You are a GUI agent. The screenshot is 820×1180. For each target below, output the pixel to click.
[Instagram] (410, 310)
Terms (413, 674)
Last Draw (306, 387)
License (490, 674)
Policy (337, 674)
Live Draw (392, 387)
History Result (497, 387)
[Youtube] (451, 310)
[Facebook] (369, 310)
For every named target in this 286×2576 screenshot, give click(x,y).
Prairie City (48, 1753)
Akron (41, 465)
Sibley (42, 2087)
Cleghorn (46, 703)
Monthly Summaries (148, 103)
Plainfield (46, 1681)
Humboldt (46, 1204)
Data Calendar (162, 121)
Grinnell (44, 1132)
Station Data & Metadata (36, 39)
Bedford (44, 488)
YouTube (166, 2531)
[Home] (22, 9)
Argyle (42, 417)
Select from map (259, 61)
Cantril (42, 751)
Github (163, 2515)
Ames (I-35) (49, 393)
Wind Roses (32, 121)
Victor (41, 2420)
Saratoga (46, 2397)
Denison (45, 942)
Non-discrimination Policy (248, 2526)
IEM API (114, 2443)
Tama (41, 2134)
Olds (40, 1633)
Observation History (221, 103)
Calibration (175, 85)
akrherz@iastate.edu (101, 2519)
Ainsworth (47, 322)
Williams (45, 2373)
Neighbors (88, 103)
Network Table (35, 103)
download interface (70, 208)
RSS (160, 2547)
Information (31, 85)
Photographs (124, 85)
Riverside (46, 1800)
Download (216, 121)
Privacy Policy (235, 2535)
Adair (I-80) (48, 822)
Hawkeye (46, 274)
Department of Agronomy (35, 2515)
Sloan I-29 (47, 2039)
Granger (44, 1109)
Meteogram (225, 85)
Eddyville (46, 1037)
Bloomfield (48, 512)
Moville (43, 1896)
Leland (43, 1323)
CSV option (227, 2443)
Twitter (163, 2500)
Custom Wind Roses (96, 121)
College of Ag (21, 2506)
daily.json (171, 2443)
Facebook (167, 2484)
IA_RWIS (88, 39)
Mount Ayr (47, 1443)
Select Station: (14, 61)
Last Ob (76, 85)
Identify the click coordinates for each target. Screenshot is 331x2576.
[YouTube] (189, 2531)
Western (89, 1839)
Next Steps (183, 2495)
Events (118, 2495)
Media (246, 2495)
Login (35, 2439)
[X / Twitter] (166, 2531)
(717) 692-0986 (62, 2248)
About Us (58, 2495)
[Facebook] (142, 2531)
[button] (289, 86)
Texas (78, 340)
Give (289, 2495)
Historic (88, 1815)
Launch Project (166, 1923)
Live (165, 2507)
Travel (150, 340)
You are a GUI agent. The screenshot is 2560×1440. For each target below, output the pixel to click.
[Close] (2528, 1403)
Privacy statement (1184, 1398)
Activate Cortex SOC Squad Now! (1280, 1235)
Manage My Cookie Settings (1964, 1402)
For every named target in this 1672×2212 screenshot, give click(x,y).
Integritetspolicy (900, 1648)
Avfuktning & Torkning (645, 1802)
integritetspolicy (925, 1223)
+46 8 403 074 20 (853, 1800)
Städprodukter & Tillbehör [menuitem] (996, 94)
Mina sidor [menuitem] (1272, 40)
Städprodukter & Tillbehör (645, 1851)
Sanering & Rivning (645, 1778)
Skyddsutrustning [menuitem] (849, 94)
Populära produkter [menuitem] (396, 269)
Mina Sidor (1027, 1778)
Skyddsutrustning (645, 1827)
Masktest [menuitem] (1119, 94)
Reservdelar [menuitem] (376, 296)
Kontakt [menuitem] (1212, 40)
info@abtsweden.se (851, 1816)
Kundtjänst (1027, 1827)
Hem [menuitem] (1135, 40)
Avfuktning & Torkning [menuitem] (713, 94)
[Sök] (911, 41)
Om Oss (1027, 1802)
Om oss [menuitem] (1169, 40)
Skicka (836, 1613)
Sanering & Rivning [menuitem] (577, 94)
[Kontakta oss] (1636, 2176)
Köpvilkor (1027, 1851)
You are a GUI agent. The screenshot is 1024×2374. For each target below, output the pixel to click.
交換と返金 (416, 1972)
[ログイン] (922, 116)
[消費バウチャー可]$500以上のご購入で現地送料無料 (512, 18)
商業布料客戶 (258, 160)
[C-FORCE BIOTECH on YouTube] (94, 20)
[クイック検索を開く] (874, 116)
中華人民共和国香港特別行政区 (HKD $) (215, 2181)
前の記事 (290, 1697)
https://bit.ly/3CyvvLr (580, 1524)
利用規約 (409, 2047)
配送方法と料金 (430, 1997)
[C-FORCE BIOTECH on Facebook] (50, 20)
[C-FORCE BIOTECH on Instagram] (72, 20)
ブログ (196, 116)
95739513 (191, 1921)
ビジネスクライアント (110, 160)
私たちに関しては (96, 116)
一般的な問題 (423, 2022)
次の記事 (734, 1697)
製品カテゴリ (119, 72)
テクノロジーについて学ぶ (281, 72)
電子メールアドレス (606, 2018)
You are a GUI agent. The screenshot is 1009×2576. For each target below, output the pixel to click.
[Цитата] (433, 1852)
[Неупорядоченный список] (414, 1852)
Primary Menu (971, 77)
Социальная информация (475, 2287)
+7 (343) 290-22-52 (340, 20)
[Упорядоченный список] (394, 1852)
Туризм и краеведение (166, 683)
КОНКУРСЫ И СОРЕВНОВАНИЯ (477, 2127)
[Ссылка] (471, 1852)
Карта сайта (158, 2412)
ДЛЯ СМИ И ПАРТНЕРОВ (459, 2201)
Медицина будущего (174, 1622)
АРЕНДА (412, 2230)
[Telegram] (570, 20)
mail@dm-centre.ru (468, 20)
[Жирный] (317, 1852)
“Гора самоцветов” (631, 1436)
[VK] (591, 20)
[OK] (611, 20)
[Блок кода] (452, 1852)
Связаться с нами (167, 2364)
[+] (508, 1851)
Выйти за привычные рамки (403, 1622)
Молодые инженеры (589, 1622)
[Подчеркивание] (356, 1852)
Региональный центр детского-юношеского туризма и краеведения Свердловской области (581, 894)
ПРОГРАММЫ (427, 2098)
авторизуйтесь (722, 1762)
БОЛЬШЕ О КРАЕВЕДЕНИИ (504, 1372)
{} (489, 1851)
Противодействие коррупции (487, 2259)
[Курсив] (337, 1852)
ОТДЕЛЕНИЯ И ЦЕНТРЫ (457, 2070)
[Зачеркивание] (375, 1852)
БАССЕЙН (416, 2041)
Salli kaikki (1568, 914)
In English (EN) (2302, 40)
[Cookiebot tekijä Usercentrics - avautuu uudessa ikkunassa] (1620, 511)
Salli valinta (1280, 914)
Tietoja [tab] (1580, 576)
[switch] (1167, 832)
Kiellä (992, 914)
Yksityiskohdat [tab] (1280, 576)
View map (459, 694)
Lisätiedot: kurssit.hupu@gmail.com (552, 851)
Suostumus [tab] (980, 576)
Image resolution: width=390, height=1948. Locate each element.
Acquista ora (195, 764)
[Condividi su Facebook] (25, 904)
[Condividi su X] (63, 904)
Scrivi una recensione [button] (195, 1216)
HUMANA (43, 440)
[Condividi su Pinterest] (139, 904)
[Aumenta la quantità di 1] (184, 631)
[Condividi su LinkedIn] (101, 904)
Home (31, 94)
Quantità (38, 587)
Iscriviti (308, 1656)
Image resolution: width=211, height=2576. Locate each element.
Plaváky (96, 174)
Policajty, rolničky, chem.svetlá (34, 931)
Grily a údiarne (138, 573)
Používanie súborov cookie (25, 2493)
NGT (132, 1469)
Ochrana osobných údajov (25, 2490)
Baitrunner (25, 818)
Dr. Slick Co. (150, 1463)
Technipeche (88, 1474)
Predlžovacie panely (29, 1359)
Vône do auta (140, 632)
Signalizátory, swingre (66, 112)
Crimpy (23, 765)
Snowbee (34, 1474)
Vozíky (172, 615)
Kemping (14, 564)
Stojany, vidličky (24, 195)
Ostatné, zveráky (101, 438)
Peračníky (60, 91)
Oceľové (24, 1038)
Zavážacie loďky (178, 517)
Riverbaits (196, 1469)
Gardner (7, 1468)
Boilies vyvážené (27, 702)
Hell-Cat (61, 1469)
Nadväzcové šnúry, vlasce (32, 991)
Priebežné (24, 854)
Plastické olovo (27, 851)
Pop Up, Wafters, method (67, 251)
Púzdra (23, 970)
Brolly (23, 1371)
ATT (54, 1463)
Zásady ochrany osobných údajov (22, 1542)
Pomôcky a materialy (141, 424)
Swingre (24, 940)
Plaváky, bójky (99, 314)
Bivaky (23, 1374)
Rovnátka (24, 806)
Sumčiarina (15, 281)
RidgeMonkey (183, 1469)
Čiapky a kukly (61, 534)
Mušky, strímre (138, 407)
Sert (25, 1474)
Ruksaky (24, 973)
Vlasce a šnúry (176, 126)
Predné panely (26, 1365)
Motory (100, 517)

········

→ EXERCISE DIRECTIONS
Starting at the line that has "290-22-52 (340, 20)" in the records above, restate word for word every line until the one that has "[Cookiebot tekijä Usercentrics", and include that one as well.

→ ANSWER BELOW
+7 (343) 290-22-52 (340, 20)
[Упорядоченный список] (394, 1852)
Туризм и краеведение (166, 683)
КОНКУРСЫ И СОРЕВНОВАНИЯ (477, 2127)
[Ссылка] (471, 1852)
Карта сайта (158, 2412)
ДЛЯ СМИ И ПАРТНЕРОВ (459, 2201)
Медицина будущего (174, 1622)
АРЕНДА (412, 2230)
[Telegram] (570, 20)
mail@dm-centre.ru (468, 20)
[Жирный] (317, 1852)
“Гора самоцветов” (631, 1436)
[VK] (591, 20)
[OK] (611, 20)
[Блок кода] (452, 1852)
Связаться с нами (167, 2364)
[+] (508, 1851)
Выйти за привычные рамки (403, 1622)
Молодые инженеры (589, 1622)
[Подчеркивание] (356, 1852)
Региональный центр детского-юношеского туризма и краеведения Свердловской области (581, 894)
ПРОГРАММЫ (427, 2098)
авторизуйтесь (722, 1762)
БОЛЬШЕ О КРАЕВЕДЕНИИ (504, 1372)
{} (489, 1851)
Противодействие коррупции (487, 2259)
[Курсив] (337, 1852)
ОТДЕЛЕНИЯ И ЦЕНТРЫ (457, 2070)
[Зачеркивание] (375, 1852)
БАССЕЙН (416, 2041)
Salli kaikki (1568, 914)
In English (EN) (2302, 40)
[Cookiebot tekijä Usercentrics - avautuu uudessa ikkunassa] (1620, 511)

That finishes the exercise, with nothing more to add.